▸ **Exercise**
Reproduce exactly the lines of the material beneath, from the line that contains "You are a computer-use" to the line that contains "Instruction: Click the Home Price input field", both included, and no other lines.

▸ **Supplied data**
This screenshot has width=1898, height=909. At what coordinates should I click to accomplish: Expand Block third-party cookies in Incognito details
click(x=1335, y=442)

==

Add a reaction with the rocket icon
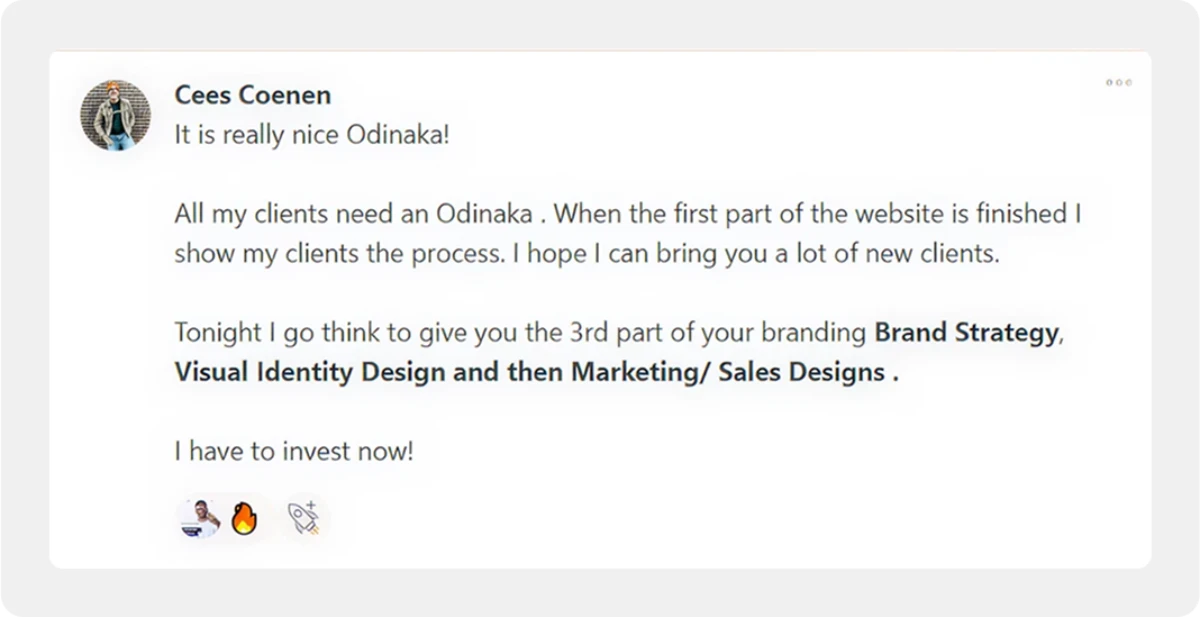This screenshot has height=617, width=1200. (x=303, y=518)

---

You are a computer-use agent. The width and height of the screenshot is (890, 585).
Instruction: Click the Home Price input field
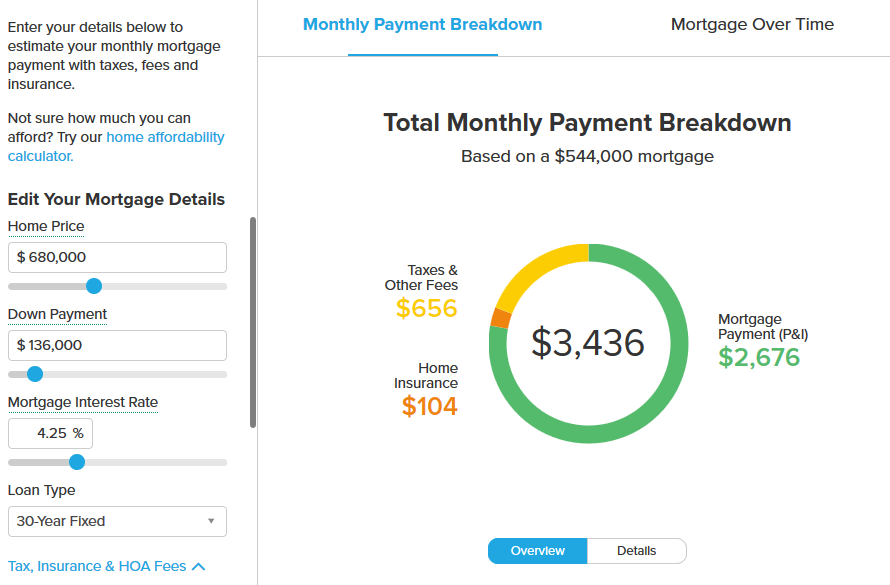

▸ **Result**
You are a computer-use agent. The width and height of the screenshot is (890, 585).
Instruction: Click the Home Price input field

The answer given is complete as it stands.